**What you need to do**
Nothing in the records should change; write them all out exactly.

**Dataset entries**
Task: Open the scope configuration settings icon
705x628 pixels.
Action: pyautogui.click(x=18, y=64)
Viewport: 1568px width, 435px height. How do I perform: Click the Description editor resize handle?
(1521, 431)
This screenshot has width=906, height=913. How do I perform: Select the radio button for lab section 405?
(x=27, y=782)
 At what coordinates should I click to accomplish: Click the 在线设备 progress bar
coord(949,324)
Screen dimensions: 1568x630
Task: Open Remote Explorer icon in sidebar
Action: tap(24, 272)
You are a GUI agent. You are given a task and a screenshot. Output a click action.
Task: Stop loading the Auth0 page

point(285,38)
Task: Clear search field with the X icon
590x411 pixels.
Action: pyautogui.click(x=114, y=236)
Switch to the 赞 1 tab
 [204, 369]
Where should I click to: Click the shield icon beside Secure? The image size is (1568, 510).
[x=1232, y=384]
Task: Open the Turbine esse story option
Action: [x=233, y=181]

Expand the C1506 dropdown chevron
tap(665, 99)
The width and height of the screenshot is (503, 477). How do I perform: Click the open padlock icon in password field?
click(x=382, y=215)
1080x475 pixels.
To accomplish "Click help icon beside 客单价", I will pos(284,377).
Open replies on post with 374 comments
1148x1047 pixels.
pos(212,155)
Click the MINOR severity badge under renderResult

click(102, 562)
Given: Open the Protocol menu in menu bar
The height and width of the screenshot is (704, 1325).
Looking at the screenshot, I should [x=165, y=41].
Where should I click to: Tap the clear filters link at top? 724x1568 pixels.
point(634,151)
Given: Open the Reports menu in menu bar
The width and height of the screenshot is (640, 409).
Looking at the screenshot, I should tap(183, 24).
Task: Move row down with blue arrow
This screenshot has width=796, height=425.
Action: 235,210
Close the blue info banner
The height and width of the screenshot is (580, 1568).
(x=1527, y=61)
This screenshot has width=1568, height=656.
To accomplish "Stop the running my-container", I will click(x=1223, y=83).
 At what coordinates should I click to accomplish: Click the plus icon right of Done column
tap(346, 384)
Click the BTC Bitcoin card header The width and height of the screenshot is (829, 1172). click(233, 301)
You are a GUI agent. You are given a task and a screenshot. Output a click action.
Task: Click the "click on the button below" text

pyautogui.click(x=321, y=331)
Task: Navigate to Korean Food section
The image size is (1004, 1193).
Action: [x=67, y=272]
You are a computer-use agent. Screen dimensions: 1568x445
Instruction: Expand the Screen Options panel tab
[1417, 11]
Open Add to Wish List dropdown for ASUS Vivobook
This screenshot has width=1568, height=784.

**Your solution**
Task: Open the scope configuration settings icon
705x628 pixels.
Action: pyautogui.click(x=18, y=64)
Viewport: 1568px width, 435px height. How do I perform: Click the Description editor resize handle?
(1521, 431)
This screenshot has width=906, height=913. How do I perform: Select the radio button for lab section 405?
(x=27, y=782)
 At what coordinates should I click to accomplish: Click the 在线设备 progress bar
coord(949,324)
Screen dimensions: 1568x630
Task: Open Remote Explorer icon in sidebar
Action: tap(24, 272)
You are a GUI agent. You are given a task and a screenshot. Output a click action.
Task: Stop loading the Auth0 page

point(285,38)
Task: Clear search field with the X icon
590x411 pixels.
Action: pyautogui.click(x=114, y=236)
Switch to the 赞 1 tab
 [204, 369]
Where should I click to: Click the shield icon beside Secure? The image size is (1568, 510).
[x=1232, y=384]
Task: Open the Turbine esse story option
Action: [x=233, y=181]

Expand the C1506 dropdown chevron
tap(665, 99)
The width and height of the screenshot is (503, 477). How do I perform: Click the open padlock icon in password field?
click(x=382, y=215)
1080x475 pixels.
To accomplish "Click help icon beside 客单价", I will pos(284,377).
Open replies on post with 374 comments
1148x1047 pixels.
pos(212,155)
Click the MINOR severity badge under renderResult

click(102, 562)
Given: Open the Protocol menu in menu bar
The height and width of the screenshot is (704, 1325).
Looking at the screenshot, I should [x=165, y=41].
Where should I click to: Tap the clear filters link at top? 724x1568 pixels.
point(634,151)
Given: Open the Reports menu in menu bar
The width and height of the screenshot is (640, 409).
Looking at the screenshot, I should tap(183, 24).
Task: Move row down with blue arrow
This screenshot has width=796, height=425.
Action: 235,210
Close the blue info banner
The height and width of the screenshot is (580, 1568).
(x=1527, y=61)
This screenshot has width=1568, height=656.
To accomplish "Stop the running my-container", I will click(x=1223, y=83).
 At what coordinates should I click to accomplish: Click the plus icon right of Done column
tap(346, 384)
Click the BTC Bitcoin card header The width and height of the screenshot is (829, 1172). click(233, 301)
You are a GUI agent. You are given a task and a screenshot. Output a click action.
Task: Click the "click on the button below" text

pyautogui.click(x=321, y=331)
Task: Navigate to Korean Food section
The image size is (1004, 1193).
Action: [x=67, y=272]
You are a computer-use agent. Screen dimensions: 1568x445
Instruction: Expand the Screen Options panel tab
[1417, 11]
Open Add to Wish List dropdown for ASUS Vivobook
This screenshot has width=1568, height=784.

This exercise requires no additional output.